Having opened last year’s visual art scene with ‘Side by Side’ alongside artist Candice Mouton, Amutse reflects on a year in which Namibian photography seemed to reach new heights.

“I must applaud that 2023 was a good year for photography. To name some things that peaked my interest, ReFrame Kollektiv saw a number of young Namibian photographers debuting their documentary photography in Berlin.

“StArt Art Gallery kick-started the year with a ‘Side by Side’ exhibition I had the pleasure of being a part of, and not to mention the ‘We Will Be Free’ group exhibition that opened in Makhanda, South Africa,” says Amutse.

The artist was also impressed by ‘See Me’, a showcase of portraiture, curated by The Project Room, and commends spaces such as Goethe-Institut Namibia, Sweet Side of Thingz, the Namibian Arts Association, the National Art Gallery of Namibia, Doek! Literary Magazine, and the now permanently closed Café Prestige for being homes and networking spaces for photography, emerging photographers and visual artists at large.

While last year’s photographic offerings were diverse, responding to selfie culture, expanding images of home and considering freedom in contemporary Namibia, Amutse doesn’t feel the need to suggest any themes she hopes to see, but rather encourages budding photographers to dig deep.

“Without specifying themes, subjects or styles, my main interest is seeing Namibian photographers challenge ourselves to capture the kind of images that tell a unique story about who we are, where we come from, and where we see ourselves heading to.

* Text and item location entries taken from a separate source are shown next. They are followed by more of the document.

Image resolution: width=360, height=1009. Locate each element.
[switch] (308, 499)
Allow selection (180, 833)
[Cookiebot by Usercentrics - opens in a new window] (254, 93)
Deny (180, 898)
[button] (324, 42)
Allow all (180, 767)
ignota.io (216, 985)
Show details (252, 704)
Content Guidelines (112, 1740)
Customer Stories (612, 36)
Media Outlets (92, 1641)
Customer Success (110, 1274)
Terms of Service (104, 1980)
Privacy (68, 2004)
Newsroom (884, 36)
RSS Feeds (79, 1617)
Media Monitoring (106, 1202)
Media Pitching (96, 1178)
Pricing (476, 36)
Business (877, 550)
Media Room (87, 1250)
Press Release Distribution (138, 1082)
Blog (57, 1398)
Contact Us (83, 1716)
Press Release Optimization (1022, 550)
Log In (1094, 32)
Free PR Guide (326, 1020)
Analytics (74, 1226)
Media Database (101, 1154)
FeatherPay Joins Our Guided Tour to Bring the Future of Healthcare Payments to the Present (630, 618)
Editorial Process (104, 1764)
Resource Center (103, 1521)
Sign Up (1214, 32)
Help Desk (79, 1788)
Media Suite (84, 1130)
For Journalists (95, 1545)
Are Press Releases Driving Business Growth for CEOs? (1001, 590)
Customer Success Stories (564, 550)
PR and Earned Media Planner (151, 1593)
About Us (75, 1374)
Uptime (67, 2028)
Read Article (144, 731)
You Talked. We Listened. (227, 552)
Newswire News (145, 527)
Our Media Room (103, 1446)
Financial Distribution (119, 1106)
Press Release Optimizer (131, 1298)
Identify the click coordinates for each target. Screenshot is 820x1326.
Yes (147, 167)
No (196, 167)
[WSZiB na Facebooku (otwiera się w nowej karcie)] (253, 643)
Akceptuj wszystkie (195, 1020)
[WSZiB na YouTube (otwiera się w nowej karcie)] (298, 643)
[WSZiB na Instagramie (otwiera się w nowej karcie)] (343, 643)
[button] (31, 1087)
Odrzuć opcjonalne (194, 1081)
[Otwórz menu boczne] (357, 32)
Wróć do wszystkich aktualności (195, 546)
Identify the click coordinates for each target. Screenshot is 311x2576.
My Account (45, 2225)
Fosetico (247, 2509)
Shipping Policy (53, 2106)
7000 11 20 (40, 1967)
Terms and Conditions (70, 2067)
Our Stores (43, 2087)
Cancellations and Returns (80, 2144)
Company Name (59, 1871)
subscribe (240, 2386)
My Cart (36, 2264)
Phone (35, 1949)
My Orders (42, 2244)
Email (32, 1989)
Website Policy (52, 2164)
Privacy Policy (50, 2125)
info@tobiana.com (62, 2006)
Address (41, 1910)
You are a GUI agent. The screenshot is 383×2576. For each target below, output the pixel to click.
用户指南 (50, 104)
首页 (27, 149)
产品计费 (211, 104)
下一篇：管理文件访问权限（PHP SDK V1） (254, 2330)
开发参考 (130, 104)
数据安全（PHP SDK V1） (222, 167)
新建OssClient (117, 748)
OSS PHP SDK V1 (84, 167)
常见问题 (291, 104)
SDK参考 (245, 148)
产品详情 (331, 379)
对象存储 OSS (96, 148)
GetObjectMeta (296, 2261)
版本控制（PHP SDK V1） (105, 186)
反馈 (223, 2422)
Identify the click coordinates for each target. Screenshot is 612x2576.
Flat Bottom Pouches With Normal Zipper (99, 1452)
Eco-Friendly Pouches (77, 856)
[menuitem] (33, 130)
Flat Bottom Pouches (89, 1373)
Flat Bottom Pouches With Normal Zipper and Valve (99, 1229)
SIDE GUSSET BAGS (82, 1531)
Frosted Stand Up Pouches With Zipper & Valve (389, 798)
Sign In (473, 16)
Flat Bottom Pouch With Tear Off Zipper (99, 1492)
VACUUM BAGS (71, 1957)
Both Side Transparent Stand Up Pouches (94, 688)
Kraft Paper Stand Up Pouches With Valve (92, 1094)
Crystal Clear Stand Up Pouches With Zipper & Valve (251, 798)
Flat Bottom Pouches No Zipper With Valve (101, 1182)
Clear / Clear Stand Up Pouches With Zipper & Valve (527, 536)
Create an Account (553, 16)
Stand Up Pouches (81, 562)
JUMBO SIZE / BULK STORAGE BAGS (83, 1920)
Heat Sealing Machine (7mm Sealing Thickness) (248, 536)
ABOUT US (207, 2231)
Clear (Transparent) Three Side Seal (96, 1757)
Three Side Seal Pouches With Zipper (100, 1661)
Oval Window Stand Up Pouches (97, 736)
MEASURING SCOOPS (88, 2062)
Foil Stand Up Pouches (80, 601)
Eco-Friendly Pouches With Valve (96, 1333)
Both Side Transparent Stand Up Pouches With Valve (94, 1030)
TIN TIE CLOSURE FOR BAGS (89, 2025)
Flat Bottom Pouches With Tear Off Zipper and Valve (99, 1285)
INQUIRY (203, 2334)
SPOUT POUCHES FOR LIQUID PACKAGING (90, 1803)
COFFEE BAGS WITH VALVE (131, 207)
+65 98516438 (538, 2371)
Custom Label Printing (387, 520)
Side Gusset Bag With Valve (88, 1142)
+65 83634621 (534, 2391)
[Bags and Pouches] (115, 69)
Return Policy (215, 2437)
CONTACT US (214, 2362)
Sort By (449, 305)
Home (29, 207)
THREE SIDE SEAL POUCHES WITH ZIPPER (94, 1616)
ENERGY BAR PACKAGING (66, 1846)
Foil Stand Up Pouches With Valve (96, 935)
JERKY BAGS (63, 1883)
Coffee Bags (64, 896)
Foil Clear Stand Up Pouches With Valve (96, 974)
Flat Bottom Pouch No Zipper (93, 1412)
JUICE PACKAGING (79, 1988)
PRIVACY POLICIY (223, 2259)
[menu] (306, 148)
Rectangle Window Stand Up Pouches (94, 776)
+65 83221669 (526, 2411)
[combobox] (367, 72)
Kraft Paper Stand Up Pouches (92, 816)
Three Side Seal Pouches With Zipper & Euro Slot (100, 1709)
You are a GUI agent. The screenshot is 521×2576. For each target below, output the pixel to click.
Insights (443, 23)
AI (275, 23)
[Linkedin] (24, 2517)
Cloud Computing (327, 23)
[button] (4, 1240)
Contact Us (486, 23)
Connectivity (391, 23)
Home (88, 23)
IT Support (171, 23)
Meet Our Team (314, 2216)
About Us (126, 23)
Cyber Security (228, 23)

Images that show depth, dream and risk,” says Amutse.

“I believe more photographers have emerged over the years, and I am excited to see how they continue exploring the artform while visually translating their thoughts and ideas for all of us to indulge in.”

Considering her own visual exploration for 2024, Amutse teases a return to her professional photographic roots as first seen in ‘Bright Eyes into Afrofuturism’.

‘Definitely expect new futuristic work,” she says.

“For now, I have work up at the Sweet Side of Thingz on Independence, titled ‘Soft’ and ‘Chrysalis’ as part of the group exhibition titled ‘We Will Be Free’ by Tschuku Tschuku and curated by Start Art Gallery.

“’Soft’ serves to combat hegemonic forms of black masculinity, and ‘Chrysalis’ explores a transitional state of being.”

As for Amutse’s creative mood going forward, the artist leaves it up to the creator of ‘Insecure’, ‘Rap Shit’ and current, and the president of Barbie Land.

“My mood for 2024 is whatever Issa Rae said.”